La Nena at the Teatro Colon
The Teatro Colon, built at the turn of the 20th century, displays its ornamented bulk between Avenida Cerrito and Avenida Libertad, fueled primarily by funding from the government of Buenos Aires. (Imagine that -- a government-supported arts organization that produces high art for its citizens -- what a radical concept!) A good friend of ours slipped us a pair of tickets to El Cascanueces (The Nutcracker), and on the eve of New Year's Eve we sat in the seventh row center watching the definitely weird story of Drosselmeyer's infatuation for Clara surrounded by gilt, brocade, sculpted plaster, five tiers of seating above the orchestra (the last of which, ironically, is named Paraiso, or Paradise -- the cheap seats), and a packed house. Of which next to us sat La Nena.
Perhaps two years old, curly-haired and chubby-cheeked, La Nena had brought her grandmother along as a chaperon because in these parlous times in Buenos Aires, it makes sense to pack a little protection. Also, the abuela's lap formed a nice soft platform for getting high enough to see the action.

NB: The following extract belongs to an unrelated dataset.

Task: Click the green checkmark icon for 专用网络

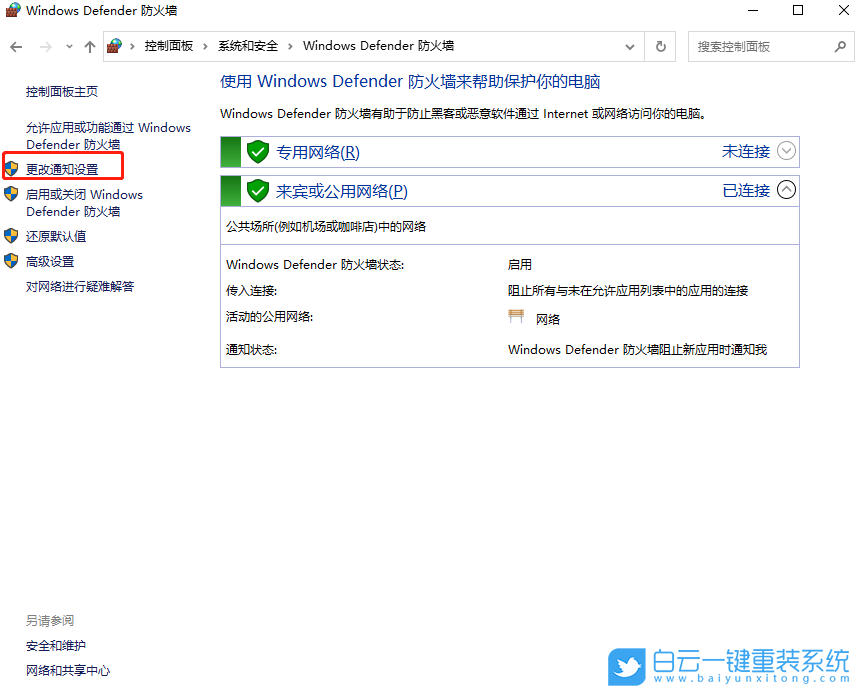Action: point(258,151)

And watch it she did. Maria Beatriz and I divided our attention between the action on stage and the action on her face. Focused, open, uncritical, she absorbed everything. She "ooh'd" when something opulent on stage unfolded, she "aah'd" when the dancers sliced the air, she clapped when the moment called for clapping. No suspension of disbelief for her, no arranging of critical faculties -- her whole being believed, without restraints or boundaries. The stage did not mimic magic -- magic simply reigned, as common as air, and only a stupid person or an adult would believe any differently.

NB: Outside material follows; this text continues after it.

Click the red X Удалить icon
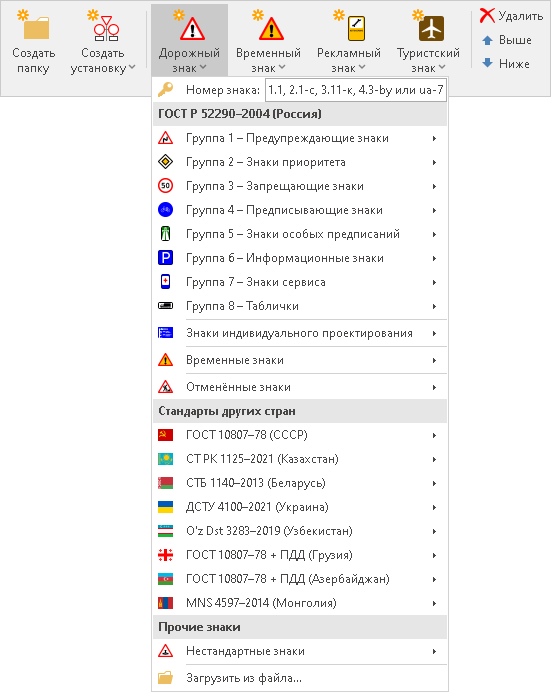 pyautogui.click(x=487, y=15)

After the performance, she escorted her abuela home, foregoing a review of the performance in exchange for toddling through the air of a soft summer evening limned by a half-moon rising.
Ah, we thought, if only we could -- but then we stopped ourselves, reverting to critical mode, ruing that one could not return to such a state of innocence, that a more refined appreciation allowed for -- then we unstopped ourselves and let the gift we had just witnessed gift itself fully to our spirits: a clean sweet direct love of what the performers had tendered which reflected back to the performers the clean sweet direct love that had moved them at some placental moment to devote themselves to an art and to art itself (no matter how frayed that first love had become because of necessity, age, or regret). Therefore, not to go back to innocence but forward to it, to move past sorrow, frustration, decline (the sediments of adulthood) to what fuels the heart with the heat it needs to beat and hunger and nourish and cleanse against all odds, which has to be love no matter how Hallmark'd or treacly or naïve or dangerous that sounds. How to begin to remember how to get there when we have spent so much time forgetting how to get there -- a good a beginning as any, I suppose: the face of (and the memory of) La Nena.
Felices Fiestas
A faux-controversy swirled its muck around just before we left for Argentina: whether "Christians" should boycott stores that say "happy holidays" instead of "Merry Christmas," as if "Christians" (that is, the noun form of the adjective that describes about 90% of all religious denominations in the United States) lay under siege and Christianity gasped for its last breath on the dissecting table of secular humanism. No matter what curmudgeon'd liars like Bill O'Reilly say, an overwhelming religious majority cannot also be an endangered and embattled minority -- but, then again, truth has never had much luck against the illogic of O'Reilly, Dobson, Robertson, and their slimy ilk.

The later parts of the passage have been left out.